Model Behavior is a browser-based strategy game where you spread influence across regions by deploying agents, poisoning rival AIs, and exploiting surveillance infrastructure, slowly gathering global dominance. The goal is to capture global society before humanity shuts you down.

Beyond the gameplay, Model Behavior is a teaching tool. It illustrates the possible misuse of AI and why effective safeguards must be placed to regulate it before negative consequences unfold.


How It Was Built And Goals

Model Behavior is built with React and deployed as a browser-based application. The game currently uses the Gemini API for AI-driven features, though it is architected to run fully offline as well.

For this hackathon, we are aiming to win the Best Social Impact and Most Creative Track. We believe this game is something completely unexpected to show up at a hackathon, where almost all attendees use it regularly for their projects.

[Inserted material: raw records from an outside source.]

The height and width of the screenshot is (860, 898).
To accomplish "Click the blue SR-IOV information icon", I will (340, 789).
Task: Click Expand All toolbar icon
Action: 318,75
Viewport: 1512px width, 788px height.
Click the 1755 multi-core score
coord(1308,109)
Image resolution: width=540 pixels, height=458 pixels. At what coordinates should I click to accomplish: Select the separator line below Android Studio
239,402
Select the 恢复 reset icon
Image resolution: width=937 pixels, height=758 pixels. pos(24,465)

We are also aiming for the Actian and Aedify.AI prizes. We used Actian's VectorAI DataBase for holding a list of embedded news article titles, which we then semantically search for the closest title based on the user's action, as well as then use RAG to feed in the associated metadata of the embedded title (article summary, title, etc) to an LLM to generate dynamic outputs. This therefore changes how you play the game every time, keeping it fun and fresh.

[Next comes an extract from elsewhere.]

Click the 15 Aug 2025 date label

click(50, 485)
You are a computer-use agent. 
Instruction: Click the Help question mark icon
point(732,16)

We also used Aedify.AI's web hosting service to run this game. This game is able to run offline, offer engaging gameplay, and use these resources in the most creative way possible.


Challenges

Balancing fun and realism was the core design challenge. Early versions prioritized realistic future AI developments and mapped them directly to in-game effects — but playtesting revealed the experience felt more like a simulation than a game. In response, we made the game more interactive and introduced challenging scenarios that kept the experience engaging while preserving its educational aspect.


Accomplishments

Coming into the hackathon with minimal experience in web development and game design, and armed only with the motivation to get our message across in the most interactive way possible, we built something that does exactly what we intended. We navigated roadblocks with React, learned game design fundamentals on the fly, and shipped a product we are proud to showcase.


What We Learned

Creating a game requires iterative playtesting, careful code design, and a lot of patience. It is also one of the most rewarding processes when someone plays your game and gets the intended reaction. These lessons — breaking down hard problems, staying patient through roadblocks, and shipping something meaningful — apply across every area of computer science, robotics, and many other fields of STEM.


What's Next

As AI is rapidly evolving, so is our game. Planned features include:

Offline Play via Raspberry Pi — Testing shows the game can operate entirely without internet access, making it playable in no-internet zones without relying on external APIs.

Player Behavior Analytics — Each player action will be embedded into a vector database to track and analyze behavior. After a session, players can view stats like most-used actions or cards.

Dynamic Public Sentiment — In-game public sentiment will shift dynamically based on player strategies, adding another layer of consequence to decision-making.

Strategy Pattern Detection — The game will analyze whether players follow a consistent strategy or frequently pivot, surfacing insights about their decision-making style.

Semantic Memory — Deeper session memory will capture when a player last performed an action similar to their current one, and how their strategy evolves over time.